[PROBLEM]:
Use the entries below and reproduce exactly the lines from the one containing "Identify the click" down to the one containing "MENSAGEN (589, 14)", both of them included.

[DATA]:

######

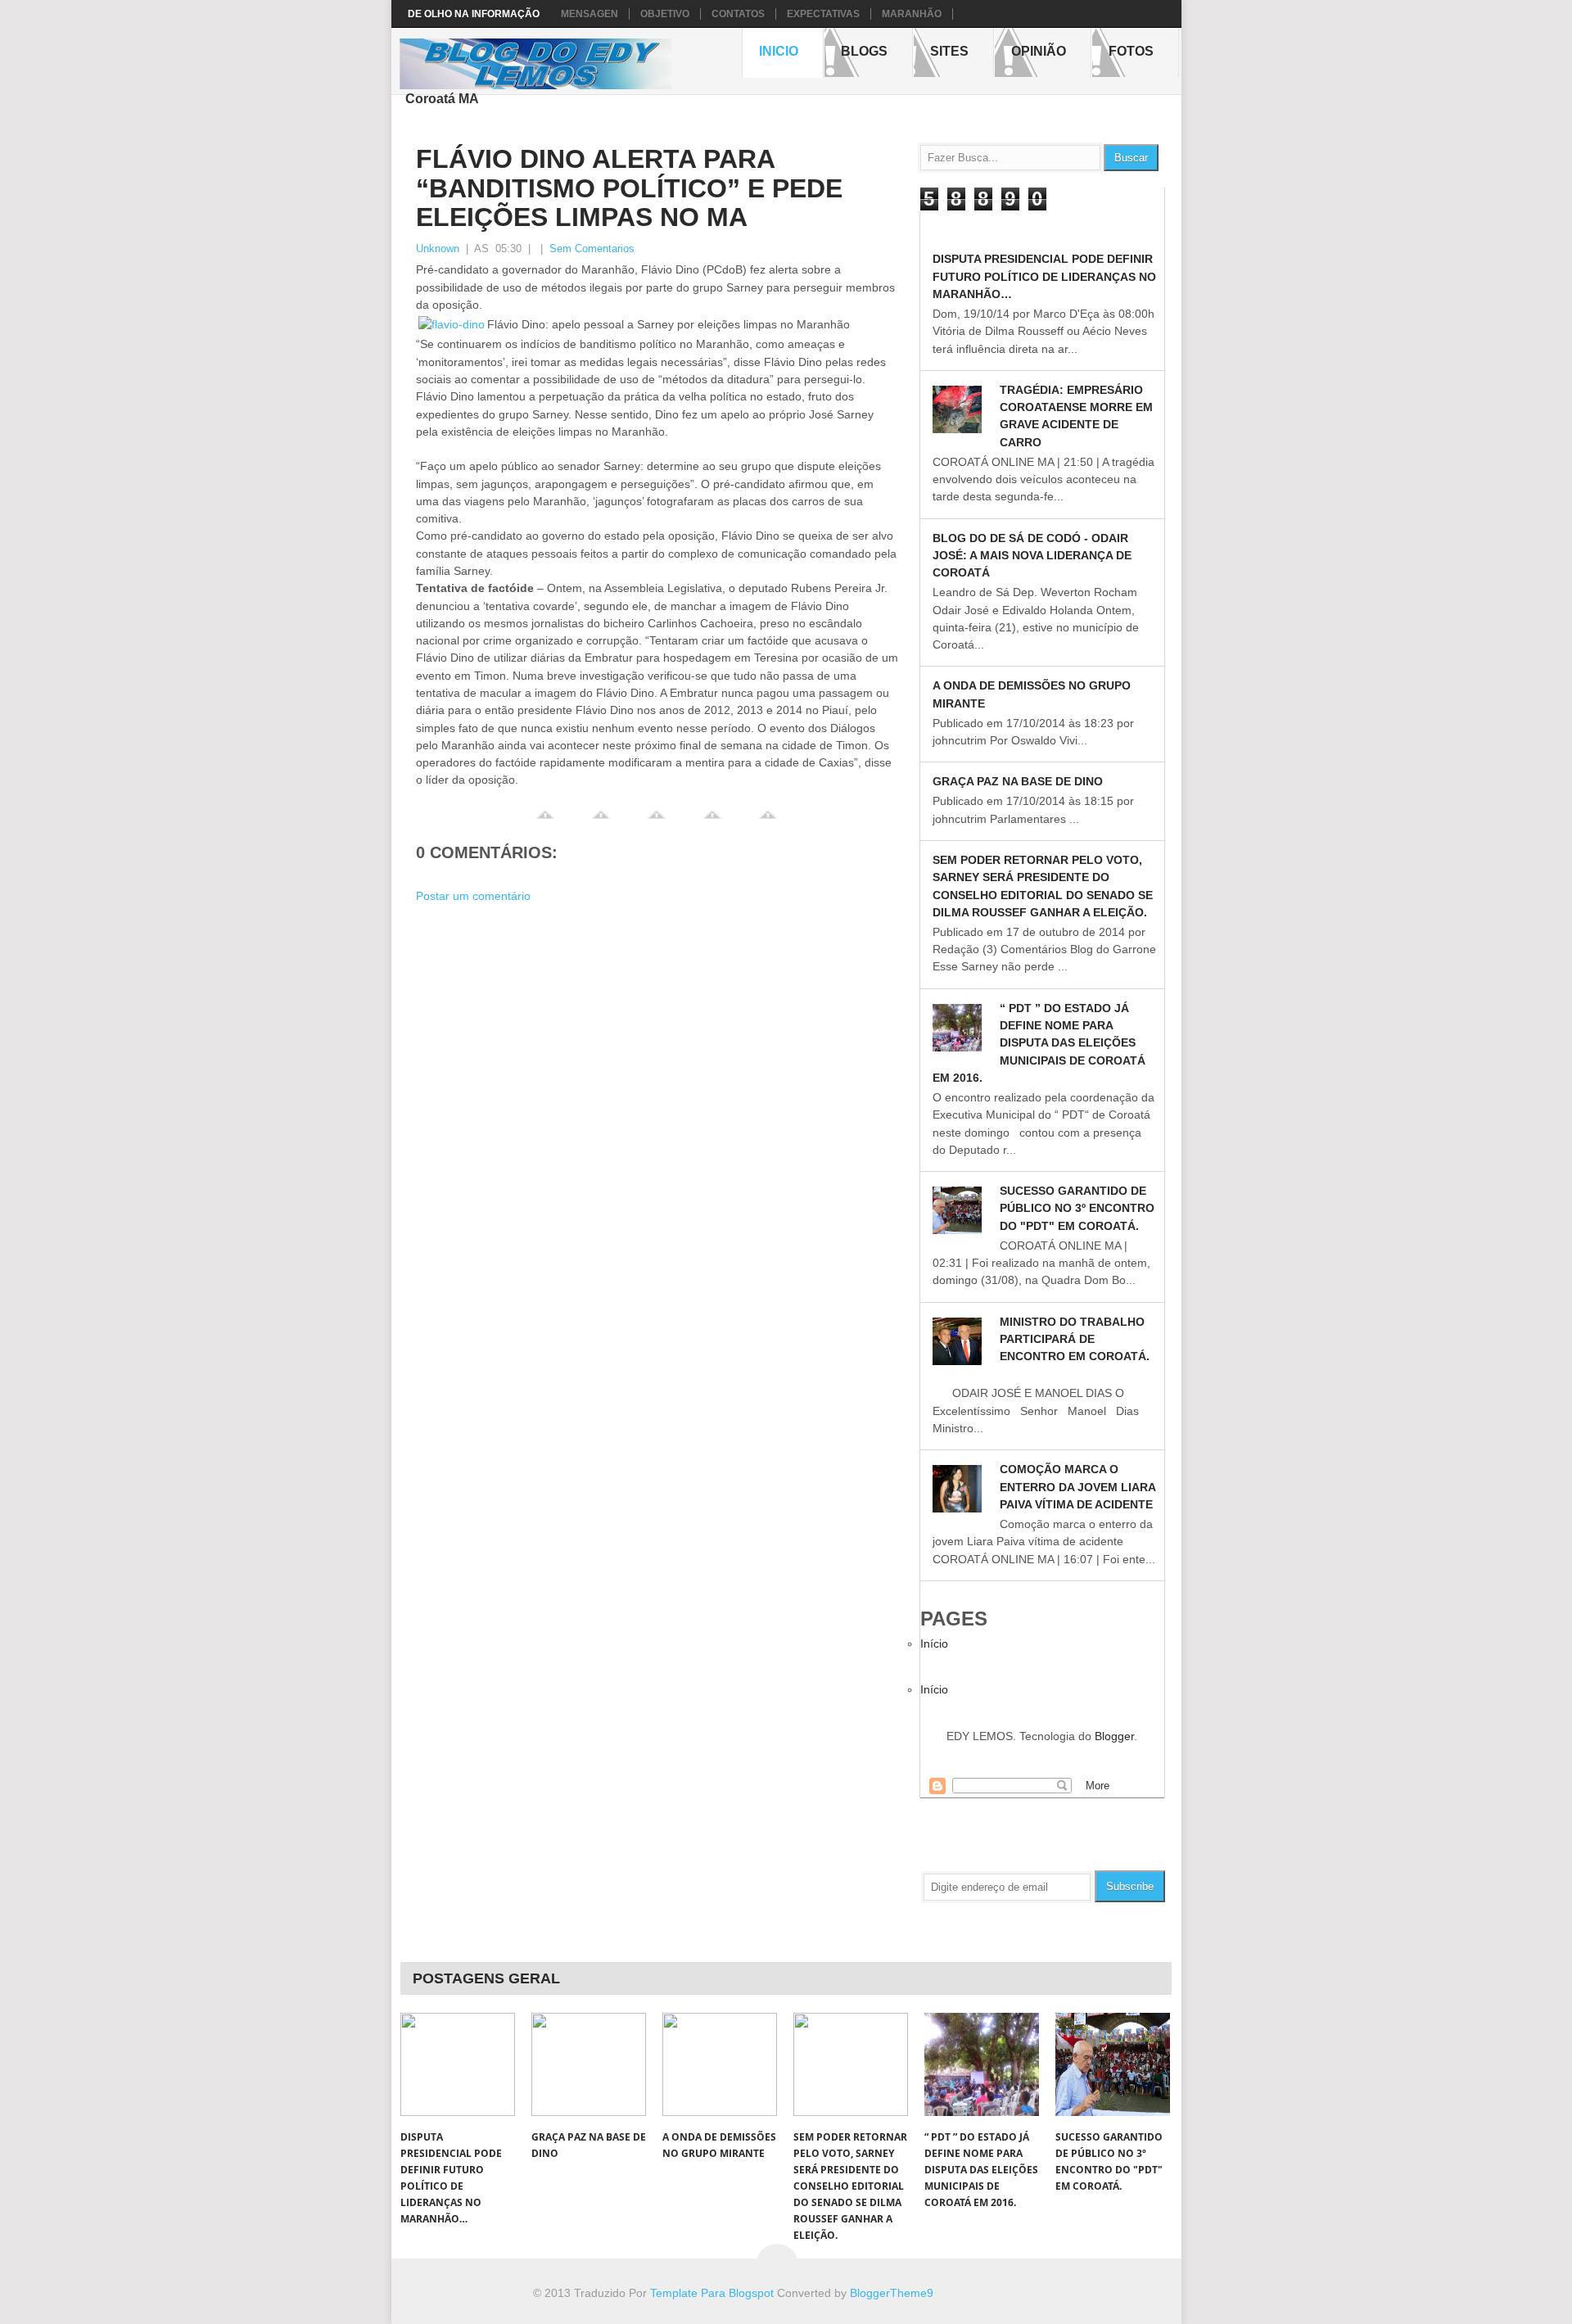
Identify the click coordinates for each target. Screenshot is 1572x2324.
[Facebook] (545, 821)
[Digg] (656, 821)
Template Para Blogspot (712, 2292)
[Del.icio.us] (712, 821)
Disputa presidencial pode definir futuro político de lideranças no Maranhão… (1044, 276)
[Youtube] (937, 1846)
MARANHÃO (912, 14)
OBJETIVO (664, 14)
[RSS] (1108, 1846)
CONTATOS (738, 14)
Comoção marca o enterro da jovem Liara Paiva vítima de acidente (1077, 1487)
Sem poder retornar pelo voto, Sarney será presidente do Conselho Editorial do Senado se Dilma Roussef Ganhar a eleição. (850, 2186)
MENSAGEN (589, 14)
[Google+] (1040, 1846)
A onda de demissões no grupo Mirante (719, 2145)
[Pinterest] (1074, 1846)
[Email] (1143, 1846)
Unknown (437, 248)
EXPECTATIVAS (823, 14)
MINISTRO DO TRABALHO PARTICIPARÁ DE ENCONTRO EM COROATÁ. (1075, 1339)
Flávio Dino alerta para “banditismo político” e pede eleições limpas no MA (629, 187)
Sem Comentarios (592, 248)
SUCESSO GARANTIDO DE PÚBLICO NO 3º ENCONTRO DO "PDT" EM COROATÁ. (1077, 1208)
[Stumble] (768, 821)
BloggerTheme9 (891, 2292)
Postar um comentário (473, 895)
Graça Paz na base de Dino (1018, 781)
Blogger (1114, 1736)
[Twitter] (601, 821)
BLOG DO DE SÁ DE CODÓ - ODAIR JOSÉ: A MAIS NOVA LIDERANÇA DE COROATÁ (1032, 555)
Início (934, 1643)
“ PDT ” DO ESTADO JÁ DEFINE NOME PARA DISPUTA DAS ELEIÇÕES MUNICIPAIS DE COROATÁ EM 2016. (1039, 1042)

######

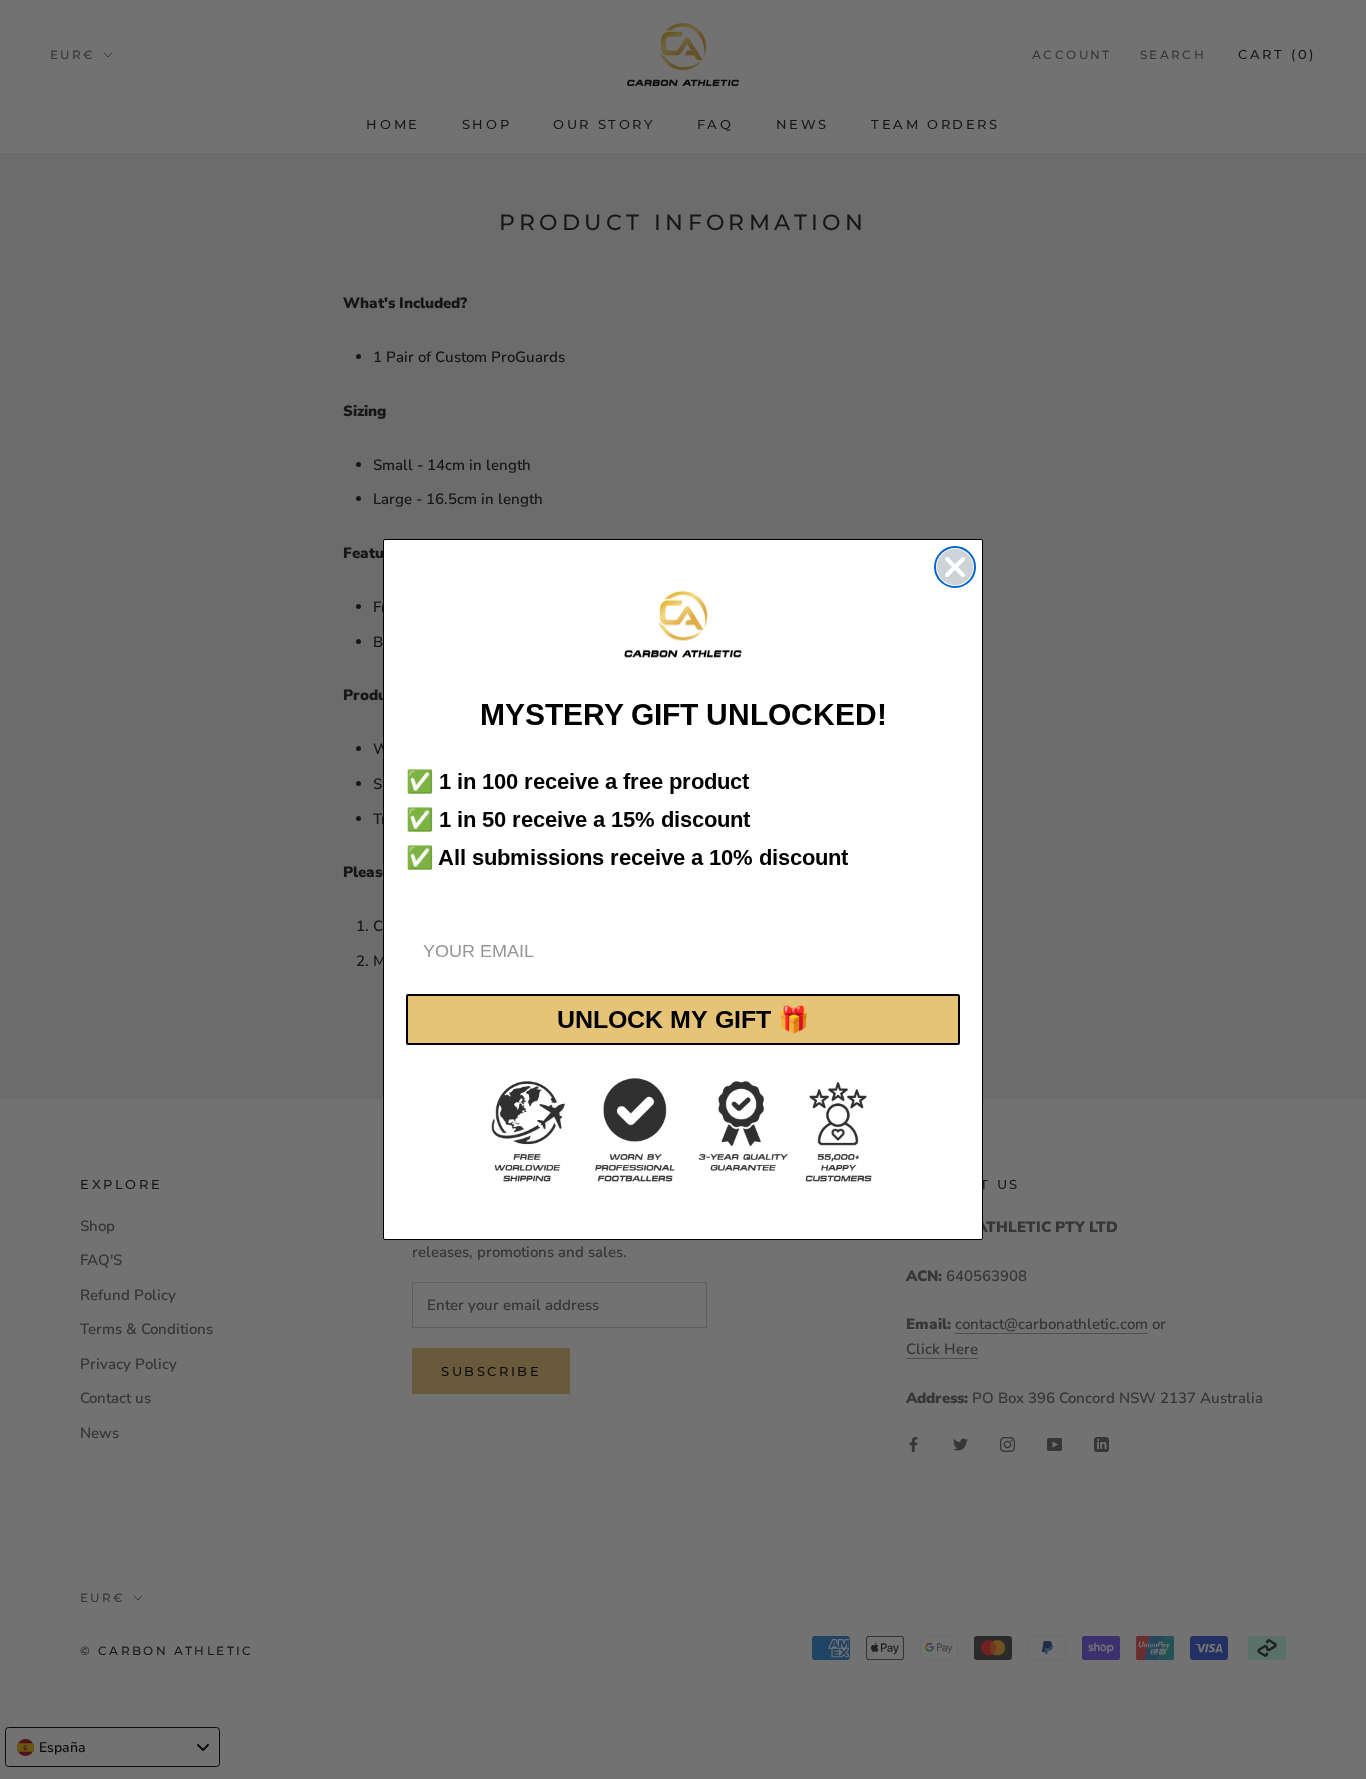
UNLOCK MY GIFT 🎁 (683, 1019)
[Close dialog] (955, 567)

######

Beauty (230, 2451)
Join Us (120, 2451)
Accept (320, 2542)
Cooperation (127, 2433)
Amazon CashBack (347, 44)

######

[SOLUTION FOR THIS TASK]:
Identify the click coordinates for each target. Screenshot is 1572x2324.
[Facebook] (545, 821)
[Digg] (656, 821)
Template Para Blogspot (712, 2292)
[Del.icio.us] (712, 821)
Disputa presidencial pode definir futuro político de lideranças no Maranhão… (1044, 276)
[Youtube] (937, 1846)
MARANHÃO (912, 14)
OBJETIVO (664, 14)
[RSS] (1108, 1846)
CONTATOS (738, 14)
Comoção marca o enterro da jovem Liara Paiva vítima de acidente (1077, 1487)
Sem poder retornar pelo voto, Sarney será presidente do Conselho Editorial do Senado se Dilma Roussef Ganhar a eleição. (850, 2186)
MENSAGEN (589, 14)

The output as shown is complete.